Prin died at age 51 on 29 April 1953 after collapsing outside her flat in Montparnasse, apparently of complications of alcoholism or drug dependence.[4] At the time of her death, she weighed 175 pounds (79 kg).[13] A large crowd of artists and admirers attended her Paris funeral and followed the procession to her interment in the Cimetière parisien de Thiais. Her tomb identifies her as: "Kiki, 1901–1953, singer, actress, painter, Queen of Montparnasse".[14]
Life magazine featured a three-page obituary of Prin in its 29 June 1953 edition, concluding with a memory from one of her friends who said: "We laughed, my God how we laughed."[4] Tsuguharu Foujita remarked that, with Kiki's death, the glorious days of Montparnasse were buried forever.

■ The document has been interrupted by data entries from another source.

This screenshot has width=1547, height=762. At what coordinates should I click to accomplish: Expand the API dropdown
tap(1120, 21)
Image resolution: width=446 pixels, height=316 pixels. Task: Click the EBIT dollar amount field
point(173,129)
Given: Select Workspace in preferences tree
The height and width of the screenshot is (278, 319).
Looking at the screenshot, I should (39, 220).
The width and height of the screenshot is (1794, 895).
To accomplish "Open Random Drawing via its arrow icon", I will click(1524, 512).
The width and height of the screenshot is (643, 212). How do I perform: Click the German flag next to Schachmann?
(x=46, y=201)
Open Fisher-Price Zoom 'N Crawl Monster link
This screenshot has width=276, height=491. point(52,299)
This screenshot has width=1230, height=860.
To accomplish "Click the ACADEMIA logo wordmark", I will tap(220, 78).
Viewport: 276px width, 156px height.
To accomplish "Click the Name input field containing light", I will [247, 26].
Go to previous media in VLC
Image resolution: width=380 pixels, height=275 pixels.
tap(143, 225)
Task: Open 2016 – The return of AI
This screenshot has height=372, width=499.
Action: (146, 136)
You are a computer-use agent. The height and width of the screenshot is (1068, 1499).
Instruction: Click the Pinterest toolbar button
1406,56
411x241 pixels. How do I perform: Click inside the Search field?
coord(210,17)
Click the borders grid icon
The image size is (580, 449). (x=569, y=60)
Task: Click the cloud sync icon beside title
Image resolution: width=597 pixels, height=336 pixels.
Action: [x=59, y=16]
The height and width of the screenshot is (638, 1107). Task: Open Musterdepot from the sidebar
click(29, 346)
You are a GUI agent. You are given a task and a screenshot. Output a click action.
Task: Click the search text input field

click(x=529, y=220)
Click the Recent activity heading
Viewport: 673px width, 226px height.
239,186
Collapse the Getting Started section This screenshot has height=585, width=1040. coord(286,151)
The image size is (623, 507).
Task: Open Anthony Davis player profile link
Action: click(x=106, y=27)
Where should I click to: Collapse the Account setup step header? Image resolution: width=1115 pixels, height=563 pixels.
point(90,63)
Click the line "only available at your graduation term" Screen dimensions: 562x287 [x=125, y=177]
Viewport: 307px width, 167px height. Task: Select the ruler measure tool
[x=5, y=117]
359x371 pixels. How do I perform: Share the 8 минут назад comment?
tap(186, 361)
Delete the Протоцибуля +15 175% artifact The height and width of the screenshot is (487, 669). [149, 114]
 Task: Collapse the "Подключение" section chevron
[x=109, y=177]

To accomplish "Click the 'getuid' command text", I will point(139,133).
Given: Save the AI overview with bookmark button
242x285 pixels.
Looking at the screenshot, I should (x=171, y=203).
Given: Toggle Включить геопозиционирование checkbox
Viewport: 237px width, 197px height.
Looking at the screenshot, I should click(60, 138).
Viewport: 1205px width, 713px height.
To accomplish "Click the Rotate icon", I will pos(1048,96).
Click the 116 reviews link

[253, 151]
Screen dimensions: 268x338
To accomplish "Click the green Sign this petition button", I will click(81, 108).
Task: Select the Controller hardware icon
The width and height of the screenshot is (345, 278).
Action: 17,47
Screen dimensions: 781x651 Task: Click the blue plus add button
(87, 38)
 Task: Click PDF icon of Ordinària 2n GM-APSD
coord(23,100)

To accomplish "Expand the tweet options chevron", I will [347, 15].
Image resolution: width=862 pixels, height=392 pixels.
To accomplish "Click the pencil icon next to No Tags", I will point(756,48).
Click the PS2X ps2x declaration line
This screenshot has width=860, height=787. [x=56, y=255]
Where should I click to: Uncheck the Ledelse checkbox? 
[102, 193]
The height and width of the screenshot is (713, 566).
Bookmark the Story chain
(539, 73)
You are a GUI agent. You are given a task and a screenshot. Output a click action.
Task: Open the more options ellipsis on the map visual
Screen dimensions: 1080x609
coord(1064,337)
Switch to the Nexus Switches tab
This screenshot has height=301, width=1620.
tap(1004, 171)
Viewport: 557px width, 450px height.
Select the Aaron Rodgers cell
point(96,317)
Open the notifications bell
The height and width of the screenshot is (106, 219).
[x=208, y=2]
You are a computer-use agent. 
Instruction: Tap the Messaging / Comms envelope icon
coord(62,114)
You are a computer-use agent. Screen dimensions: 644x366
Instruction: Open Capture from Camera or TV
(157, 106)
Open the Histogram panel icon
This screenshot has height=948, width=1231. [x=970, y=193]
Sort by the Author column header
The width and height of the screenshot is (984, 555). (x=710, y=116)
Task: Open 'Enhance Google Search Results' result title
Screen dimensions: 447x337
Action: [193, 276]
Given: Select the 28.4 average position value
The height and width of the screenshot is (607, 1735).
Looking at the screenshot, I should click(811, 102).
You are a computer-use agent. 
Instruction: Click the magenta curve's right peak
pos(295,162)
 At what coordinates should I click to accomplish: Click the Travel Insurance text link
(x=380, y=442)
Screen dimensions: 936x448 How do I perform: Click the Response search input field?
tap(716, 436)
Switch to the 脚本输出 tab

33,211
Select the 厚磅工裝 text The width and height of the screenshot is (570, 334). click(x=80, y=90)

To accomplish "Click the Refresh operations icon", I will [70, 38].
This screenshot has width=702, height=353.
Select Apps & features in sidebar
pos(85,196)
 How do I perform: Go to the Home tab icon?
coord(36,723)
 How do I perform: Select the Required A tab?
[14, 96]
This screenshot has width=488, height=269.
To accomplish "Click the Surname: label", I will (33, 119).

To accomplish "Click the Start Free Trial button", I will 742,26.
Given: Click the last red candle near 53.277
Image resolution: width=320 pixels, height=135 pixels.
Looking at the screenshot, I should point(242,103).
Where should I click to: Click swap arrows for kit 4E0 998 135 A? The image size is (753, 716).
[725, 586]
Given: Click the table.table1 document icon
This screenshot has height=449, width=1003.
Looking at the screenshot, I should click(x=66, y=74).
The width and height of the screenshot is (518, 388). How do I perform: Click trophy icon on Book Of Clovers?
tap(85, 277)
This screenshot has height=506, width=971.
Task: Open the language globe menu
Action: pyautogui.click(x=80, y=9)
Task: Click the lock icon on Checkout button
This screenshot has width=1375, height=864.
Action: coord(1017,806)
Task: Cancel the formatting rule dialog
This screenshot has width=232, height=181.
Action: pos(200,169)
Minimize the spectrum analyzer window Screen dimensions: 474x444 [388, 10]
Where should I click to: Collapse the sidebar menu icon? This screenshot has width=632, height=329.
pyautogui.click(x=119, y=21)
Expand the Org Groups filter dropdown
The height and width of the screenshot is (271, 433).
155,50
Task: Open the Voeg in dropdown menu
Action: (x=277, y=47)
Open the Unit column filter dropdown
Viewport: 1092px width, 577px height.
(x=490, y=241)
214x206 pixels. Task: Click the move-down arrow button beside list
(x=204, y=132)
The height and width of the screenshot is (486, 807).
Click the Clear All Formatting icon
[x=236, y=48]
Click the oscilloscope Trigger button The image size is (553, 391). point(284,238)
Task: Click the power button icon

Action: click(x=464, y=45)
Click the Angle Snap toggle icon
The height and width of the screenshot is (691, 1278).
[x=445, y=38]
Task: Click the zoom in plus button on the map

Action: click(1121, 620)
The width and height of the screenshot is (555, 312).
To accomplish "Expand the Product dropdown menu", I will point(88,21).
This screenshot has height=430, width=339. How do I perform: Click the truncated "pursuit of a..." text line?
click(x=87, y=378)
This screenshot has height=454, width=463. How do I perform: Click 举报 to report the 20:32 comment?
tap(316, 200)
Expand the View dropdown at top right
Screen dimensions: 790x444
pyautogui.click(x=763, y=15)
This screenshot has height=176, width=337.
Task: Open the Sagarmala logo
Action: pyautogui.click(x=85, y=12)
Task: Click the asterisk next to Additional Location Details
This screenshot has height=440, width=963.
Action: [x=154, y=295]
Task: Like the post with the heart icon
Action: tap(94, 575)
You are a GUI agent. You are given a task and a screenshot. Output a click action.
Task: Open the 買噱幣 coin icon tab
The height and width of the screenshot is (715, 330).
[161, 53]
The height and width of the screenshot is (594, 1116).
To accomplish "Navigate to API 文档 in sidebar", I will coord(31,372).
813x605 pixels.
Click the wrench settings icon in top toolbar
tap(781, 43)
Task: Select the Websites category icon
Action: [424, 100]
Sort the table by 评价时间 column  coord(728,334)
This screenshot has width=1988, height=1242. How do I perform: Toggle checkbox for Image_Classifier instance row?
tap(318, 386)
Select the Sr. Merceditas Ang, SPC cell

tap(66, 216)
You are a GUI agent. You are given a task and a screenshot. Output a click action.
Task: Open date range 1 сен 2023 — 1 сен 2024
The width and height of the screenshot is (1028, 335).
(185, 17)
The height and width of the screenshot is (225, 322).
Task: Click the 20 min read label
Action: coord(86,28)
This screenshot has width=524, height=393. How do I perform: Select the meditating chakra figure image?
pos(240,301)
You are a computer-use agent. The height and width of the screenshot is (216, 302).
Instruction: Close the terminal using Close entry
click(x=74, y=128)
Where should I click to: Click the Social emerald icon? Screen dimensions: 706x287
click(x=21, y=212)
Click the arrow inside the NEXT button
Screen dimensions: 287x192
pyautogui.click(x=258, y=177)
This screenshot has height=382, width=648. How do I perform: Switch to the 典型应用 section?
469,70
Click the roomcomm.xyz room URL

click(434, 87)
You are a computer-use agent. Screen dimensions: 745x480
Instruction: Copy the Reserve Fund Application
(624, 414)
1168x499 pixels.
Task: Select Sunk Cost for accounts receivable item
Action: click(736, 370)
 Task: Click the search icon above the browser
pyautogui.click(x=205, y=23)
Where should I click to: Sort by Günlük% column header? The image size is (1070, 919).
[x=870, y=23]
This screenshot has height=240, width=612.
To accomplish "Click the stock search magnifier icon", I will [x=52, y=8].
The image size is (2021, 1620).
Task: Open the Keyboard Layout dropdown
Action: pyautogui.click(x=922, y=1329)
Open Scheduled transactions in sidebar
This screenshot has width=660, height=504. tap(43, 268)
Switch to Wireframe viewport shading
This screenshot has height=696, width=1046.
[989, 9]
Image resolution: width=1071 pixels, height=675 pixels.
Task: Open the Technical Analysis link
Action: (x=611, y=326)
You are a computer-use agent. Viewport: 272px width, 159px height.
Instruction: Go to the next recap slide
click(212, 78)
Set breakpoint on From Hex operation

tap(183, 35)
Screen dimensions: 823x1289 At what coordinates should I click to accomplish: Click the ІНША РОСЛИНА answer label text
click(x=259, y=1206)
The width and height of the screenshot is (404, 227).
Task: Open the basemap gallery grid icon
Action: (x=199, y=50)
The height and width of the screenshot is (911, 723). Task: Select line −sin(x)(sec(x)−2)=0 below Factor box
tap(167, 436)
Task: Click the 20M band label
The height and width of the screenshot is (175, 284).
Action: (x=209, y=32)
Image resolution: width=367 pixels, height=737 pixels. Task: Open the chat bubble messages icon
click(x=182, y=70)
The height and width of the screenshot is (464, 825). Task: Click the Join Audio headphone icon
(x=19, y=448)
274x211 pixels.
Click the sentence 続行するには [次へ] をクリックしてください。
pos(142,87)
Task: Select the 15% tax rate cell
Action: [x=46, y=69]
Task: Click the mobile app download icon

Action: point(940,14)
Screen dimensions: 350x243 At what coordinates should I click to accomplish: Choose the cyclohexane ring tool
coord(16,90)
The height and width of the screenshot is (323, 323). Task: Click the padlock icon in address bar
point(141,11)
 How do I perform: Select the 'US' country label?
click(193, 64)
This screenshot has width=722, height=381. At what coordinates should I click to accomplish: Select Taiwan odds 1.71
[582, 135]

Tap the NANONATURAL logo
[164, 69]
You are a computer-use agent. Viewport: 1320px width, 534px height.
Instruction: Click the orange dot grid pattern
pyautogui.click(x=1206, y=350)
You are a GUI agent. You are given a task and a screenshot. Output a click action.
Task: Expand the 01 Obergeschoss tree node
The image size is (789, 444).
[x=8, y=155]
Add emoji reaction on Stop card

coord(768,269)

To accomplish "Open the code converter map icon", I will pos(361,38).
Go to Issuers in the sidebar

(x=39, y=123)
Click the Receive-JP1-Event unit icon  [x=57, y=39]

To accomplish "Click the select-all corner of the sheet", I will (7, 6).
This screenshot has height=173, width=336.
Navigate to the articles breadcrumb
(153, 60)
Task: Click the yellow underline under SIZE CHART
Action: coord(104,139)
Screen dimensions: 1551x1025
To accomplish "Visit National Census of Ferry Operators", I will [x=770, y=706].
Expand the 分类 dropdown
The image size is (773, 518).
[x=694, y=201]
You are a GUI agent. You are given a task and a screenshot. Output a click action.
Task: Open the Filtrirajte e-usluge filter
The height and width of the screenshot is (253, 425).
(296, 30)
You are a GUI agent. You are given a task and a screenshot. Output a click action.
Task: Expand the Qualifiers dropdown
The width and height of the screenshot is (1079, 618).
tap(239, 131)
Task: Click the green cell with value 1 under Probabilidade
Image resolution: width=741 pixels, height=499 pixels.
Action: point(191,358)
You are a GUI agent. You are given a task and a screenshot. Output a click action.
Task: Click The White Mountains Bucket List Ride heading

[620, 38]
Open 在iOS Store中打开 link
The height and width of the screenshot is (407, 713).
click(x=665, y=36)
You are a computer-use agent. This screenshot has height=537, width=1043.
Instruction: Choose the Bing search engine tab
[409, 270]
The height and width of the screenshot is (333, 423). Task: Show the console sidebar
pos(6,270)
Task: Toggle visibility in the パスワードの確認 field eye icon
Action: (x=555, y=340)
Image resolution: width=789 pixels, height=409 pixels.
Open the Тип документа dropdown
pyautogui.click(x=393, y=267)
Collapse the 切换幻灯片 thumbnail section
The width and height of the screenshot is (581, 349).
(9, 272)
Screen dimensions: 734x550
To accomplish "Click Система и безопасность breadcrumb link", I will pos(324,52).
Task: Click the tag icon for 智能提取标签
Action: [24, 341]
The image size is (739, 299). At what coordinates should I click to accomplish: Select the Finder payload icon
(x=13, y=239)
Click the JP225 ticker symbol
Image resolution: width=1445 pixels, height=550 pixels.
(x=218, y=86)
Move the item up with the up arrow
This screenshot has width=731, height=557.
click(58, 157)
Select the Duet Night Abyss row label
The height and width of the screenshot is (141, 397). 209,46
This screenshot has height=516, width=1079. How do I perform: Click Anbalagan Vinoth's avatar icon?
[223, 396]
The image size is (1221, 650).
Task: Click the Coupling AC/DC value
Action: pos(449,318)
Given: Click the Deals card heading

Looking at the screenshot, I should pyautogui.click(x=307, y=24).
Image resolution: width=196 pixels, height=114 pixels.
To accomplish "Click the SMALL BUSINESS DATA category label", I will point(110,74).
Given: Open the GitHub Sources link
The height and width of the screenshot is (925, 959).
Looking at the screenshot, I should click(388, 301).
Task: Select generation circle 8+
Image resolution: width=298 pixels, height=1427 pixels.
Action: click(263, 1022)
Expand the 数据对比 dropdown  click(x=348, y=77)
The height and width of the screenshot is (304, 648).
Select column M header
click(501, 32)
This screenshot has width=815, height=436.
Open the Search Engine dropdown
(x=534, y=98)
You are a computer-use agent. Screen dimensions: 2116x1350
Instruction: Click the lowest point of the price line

Long after her death, Prin remains the embodiment of the outspokenness, audacity and creativity that marked the interwar period of life in Montparnasse. She represents a strong artistic force in her own right as a woman.[1] In 1989, biographers Billy Klüver and Julie Martin called her "one of the century's first truly independent women".[15] In her honor, a daylily has been named Kiki de Montparnasse.
On 14 May 2022, Le Violon d'Ingres, which depicts Prin's back overlaid with a violin's f-holes, sold for $12.4 million, setting a record as the most expensive photograph ever sold at auction.[1][16]